La jeune fille s'éveilla doucement dans sa chambre aux murs transparents. Le vent soufflait fort ce matin de mars, les cieux se couvraient de sombre, dans le port de Minamisanriku, les vagues s'échouaient sur les digues faisant danser un ballet endiablé aux bateaux ancrés là.
Elle écoutait distraitement cette plainte languissante venant de dehors, son attention était concentrée sur la cérémonie du thé, qui allait avoir lieu dans l'après midi en présence de ses parents, du jeune homme qu'elle aimait et des parents de celui ci.
C'était une jeune fille moderne, allant à l'université, c'est là qu'elle avait rencontré le jeune homme. Elle y suivait des cours sur la cérémonie du thé, elle en avait appris tous les raffinements, transmis également de générations en générations dans sa famille.
A l'école on la pratiquait sans se vêtir du Kimono, juste en habits occidentaux, mais là toute la cérémonie se ferait dans la plus pure tradition Japonaise.
Sa mère et sa jeune sur allaient venir l'aider à se vêtir, avec ce magnifique vêtement offert par ses grands parents pour ses dix huit ans.
Dehors la tempête faisait rage, le port semblait en proie à une violente bataille, au loin des grondements inquiétants semblaient venir des entrailles de la terre.

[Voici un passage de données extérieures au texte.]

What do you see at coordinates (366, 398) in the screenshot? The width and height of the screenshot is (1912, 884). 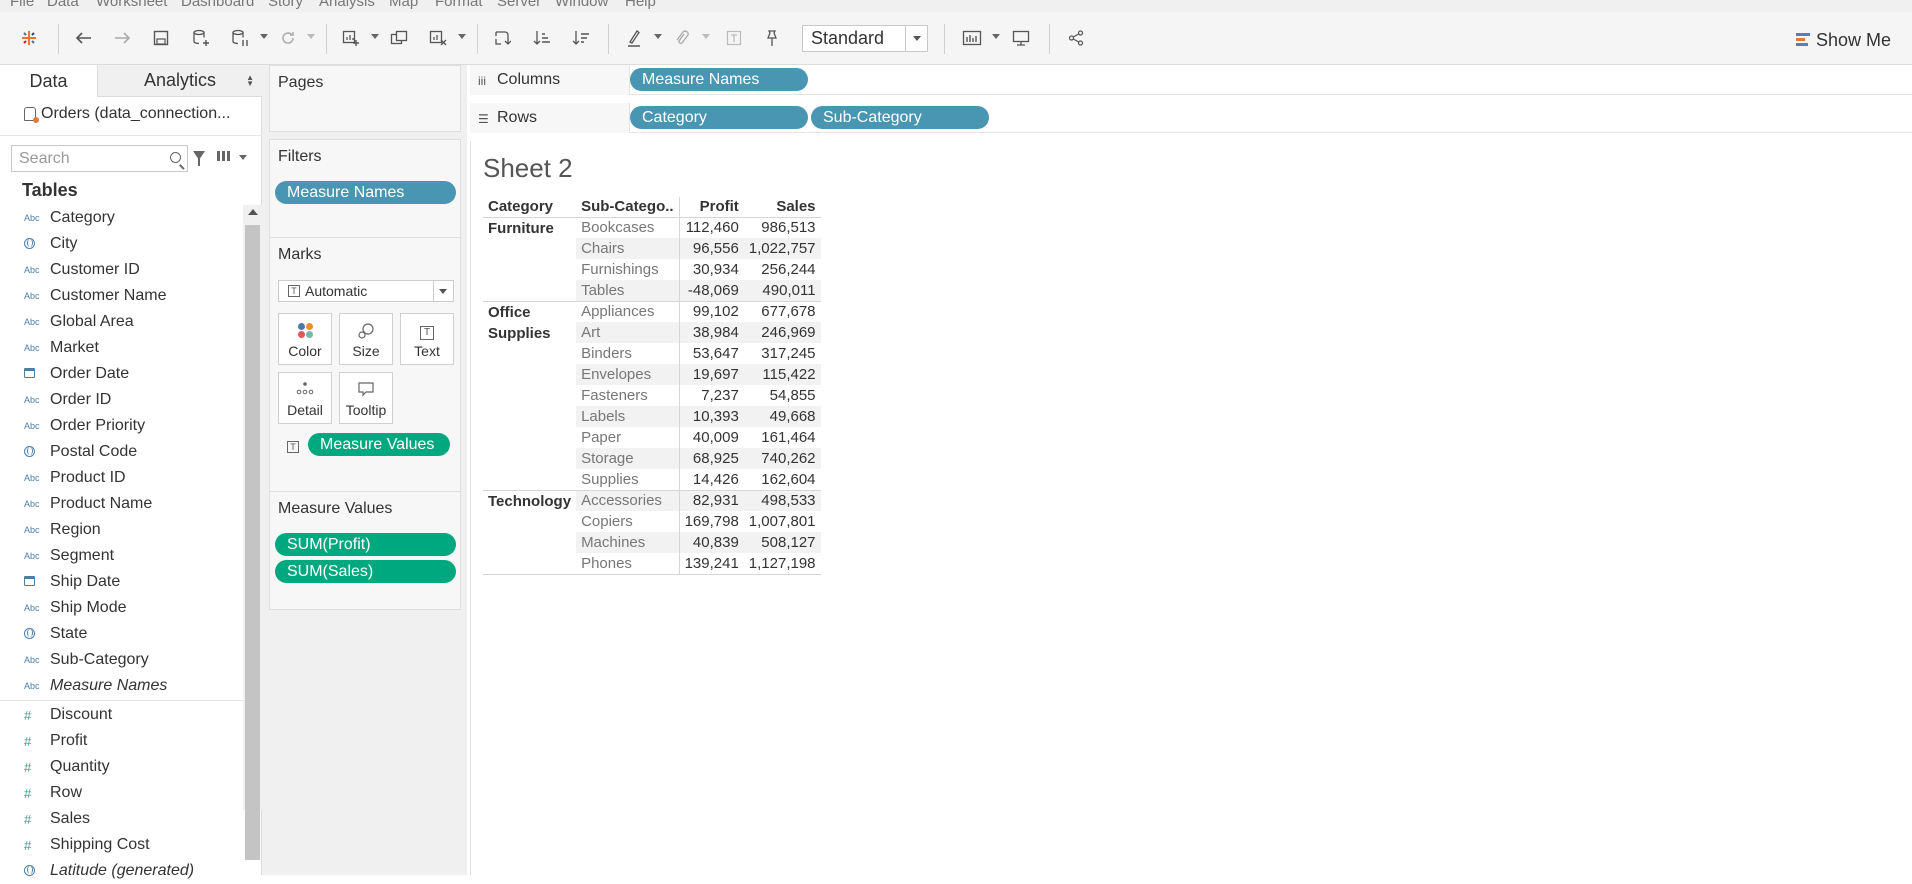 I see `tooltip-button: Tooltip` at bounding box center [366, 398].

Sur le lit s'étalait les couleurs chatoyantes de son kimono, un habit paré des plus beaux motifs et aux manches sans fin. Il était comme tous les kimonos traditionnels d'une coupe large d'une seule pièce et en forme de T.
Elle sortit de la douche appela sa mère et sa sur, elle allait se glisser dans cette douce soie avec volupté. Sur la simple robe blanche se justaposait son habit de fête, ouvert devant, et croisé pan gauche sur pan droit, maintenu par une large ceinture, le Obi, lui-même maintenu par un cordon, le Obijime. C'est là tout l'art du Obi qui requérait de l'aide, impossible de nouer cette bande longue de plusieurs mètres seule.
C'est comme l'origami réalisé avec une seule feuille de papier carré, l'habillage est un pliage à partir de cette simple bande de tissu. Elle se plie autour de ce ruban, elle ne soumet pas le tissu à son corps, car son corps doit mettre en valeur le kimono. Il n'est pas un simple vêtement, il est la manifestation de l'art, de l'esthétisme japonais, il est une philosophie.
Le vent soufflait de plus en plus fort, la pluie s'était mise à tomber, l'eau envahissait les rues, il ne faisait pas bon courir sous la pluie. Trop occupée à se préparer, elle ne sentait pas monter la colère des flots.
Elle était prête, malgré la tempête ses invités étaient arrivés, après les courtoisies d'usage, ils s'installèrent dans la pièce du thé, elle sur le tatami, en position seiza, celle par laquelle tout commence et tout finit dans la cérémonie du thé. Impassible lui la regardait de l'autre côté, elle sentait sur elle les regards, aucunes fautes ne devaient être commises, en quelques instants, le monde moderne était oublié, on se retrouvait dans le cur même de l'histoire du Japon.
Avec grâce elle commence le rituel, sortant doucement Les fukasa de son obi, le kaishi et le kobukusa sont dans la poche de poitrine du kimono elle les sortira au bon moment. Ses gestes sont sûrs gracieux et extrêmement calculés.........
La cérémonie du thé, dans cette ville du Japon n'arrivera pas à son terme, la vague énorme envahit le village raflant tout sous son passage, tout se transforme en boue, un sourire de la jeune fille à son ami n'arrête pas le séisme, les belles couleurs du kimono sombrent dans les eaux boueuses, plus rien ne reste, nous sommes le 11 mars 2011 et le Japon sombre sous le Tsunami.
Entre les larmes de lave le japon saigne.
Réedition de ce texte publié le 12 mars 2011, je n'avais jamais fait cela, mais c'est mon hommage aux victmes du Tsunami, un moment qui aurait pu être!!